Saved data entries:

============

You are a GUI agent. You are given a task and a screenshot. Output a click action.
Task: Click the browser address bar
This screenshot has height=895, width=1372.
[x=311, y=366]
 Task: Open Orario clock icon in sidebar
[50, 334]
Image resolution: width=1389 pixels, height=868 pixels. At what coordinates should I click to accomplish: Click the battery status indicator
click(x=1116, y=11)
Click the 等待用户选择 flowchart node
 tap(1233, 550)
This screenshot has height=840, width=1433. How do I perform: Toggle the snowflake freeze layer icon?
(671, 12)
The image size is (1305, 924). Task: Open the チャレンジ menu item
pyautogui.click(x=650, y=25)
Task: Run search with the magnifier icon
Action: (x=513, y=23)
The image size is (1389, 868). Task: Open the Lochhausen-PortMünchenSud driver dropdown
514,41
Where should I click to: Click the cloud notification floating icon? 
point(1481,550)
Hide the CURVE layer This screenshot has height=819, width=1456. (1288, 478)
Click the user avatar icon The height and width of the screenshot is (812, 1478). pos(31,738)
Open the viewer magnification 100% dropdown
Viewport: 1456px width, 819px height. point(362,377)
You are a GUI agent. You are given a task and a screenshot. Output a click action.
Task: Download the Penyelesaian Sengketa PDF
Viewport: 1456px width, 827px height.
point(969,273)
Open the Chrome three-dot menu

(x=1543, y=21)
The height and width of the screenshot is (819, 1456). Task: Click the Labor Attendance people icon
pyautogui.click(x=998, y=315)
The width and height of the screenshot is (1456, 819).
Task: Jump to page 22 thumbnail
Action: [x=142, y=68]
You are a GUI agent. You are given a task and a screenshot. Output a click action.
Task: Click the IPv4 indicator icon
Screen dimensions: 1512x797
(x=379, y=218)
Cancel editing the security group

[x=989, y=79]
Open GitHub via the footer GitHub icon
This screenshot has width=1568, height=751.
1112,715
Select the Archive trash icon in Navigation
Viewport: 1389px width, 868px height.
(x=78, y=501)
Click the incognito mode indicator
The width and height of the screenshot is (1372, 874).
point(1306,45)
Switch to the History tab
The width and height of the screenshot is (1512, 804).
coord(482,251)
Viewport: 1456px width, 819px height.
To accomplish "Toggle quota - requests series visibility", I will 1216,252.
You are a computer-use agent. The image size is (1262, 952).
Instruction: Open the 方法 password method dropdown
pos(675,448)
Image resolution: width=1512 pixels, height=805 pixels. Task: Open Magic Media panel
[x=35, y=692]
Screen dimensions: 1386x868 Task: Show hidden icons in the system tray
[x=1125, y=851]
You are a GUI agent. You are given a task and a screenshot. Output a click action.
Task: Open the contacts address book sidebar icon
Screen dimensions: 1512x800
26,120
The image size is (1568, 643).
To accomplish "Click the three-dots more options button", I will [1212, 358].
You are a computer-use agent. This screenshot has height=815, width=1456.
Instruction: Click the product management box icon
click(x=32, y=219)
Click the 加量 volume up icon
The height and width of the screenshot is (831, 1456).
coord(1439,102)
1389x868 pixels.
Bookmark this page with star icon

============

What you need to do:
Write out each line above that contains the word "computer".

Solution to the exercise:
You are a computer-use agent. The image size is (1262, 952).
You are a computer-use agent. This screenshot has height=815, width=1456.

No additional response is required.